As an investor in a company, you have a say in how the company operates, albeit a small one. Even if you only own a couple hundred shares, those normally come with rights to vote on issues such as board members and executive pay. If you are an investor in Petrobras (NYSE: PBR), though, remember this: there is one shareholder that trumps everything that you say -- the Brazilian government. This was strikingly clear when the company announced its new method for pricing gasoline and diesel, and it sent other investors toward the exit sign.
In reality, though, the announcement the company made regarding its new pricing model doesn't really change how the company operates today. Does this mean that the company is not worth your investment?
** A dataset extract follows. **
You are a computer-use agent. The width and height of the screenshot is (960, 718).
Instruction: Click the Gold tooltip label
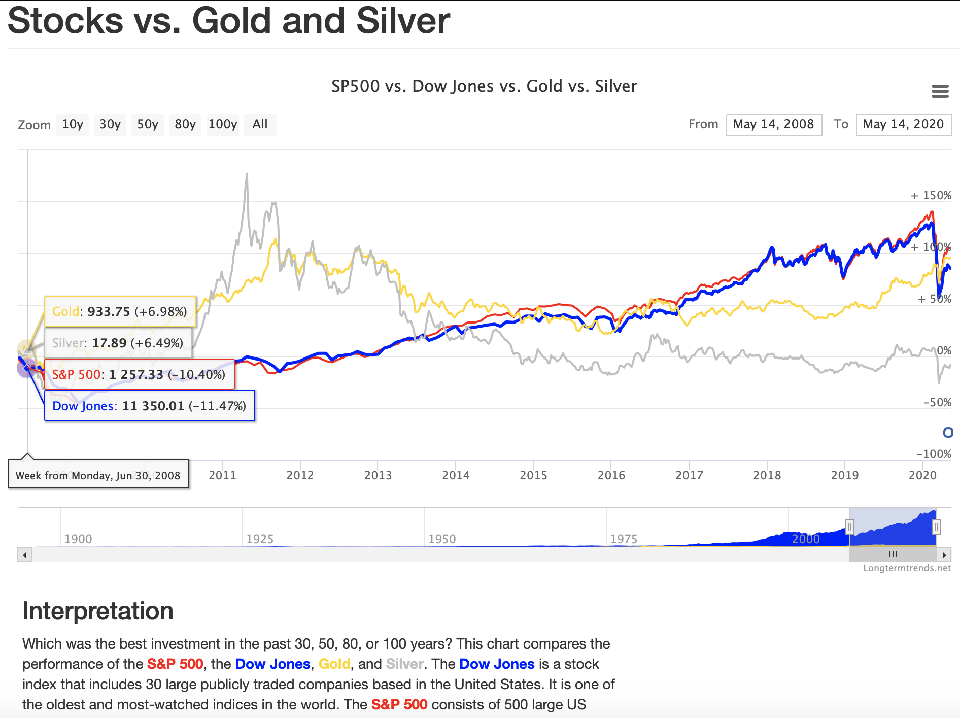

Let's take a look at this new pricing mechanism and how it will affect the company down the road.
Same old song and dance
This week, Petrobras announced it had developed a new way to set the prices of gasoline and diesel in Brazil. The actual details on how this mechanism works were not disclosed, but it is based on these three core elements:
a) Ensuring that indebtedness and leverage ratios return to within the limits established in the 2013-2017 Business and Management Plan within the next 24 months, based on growth in oil production and the new diesel and gasoline prices;
b) Aligning Brazilian and international prices within a similar period; and
c) Shielding domestic consumers from the effects of international price volatility.
If that sounds confusing, that is because it is. "Aligning Brazilian and international prices" and "shielding domestic consumers" seem to contradict themselves, and they probably do not reflect the best decision for Petrobras' business. For investors in this company, here is one questions worth asking: Are these new fuzzy pricing models any different from what the company had in place already?
For more than 2 years now, the company has taken a perpetual loss on the sale of gasoline and diesel in the country. As a company beholden to the interests of the national government, investors can pretty much assume that this will remain the status quo for Petrobras in the future.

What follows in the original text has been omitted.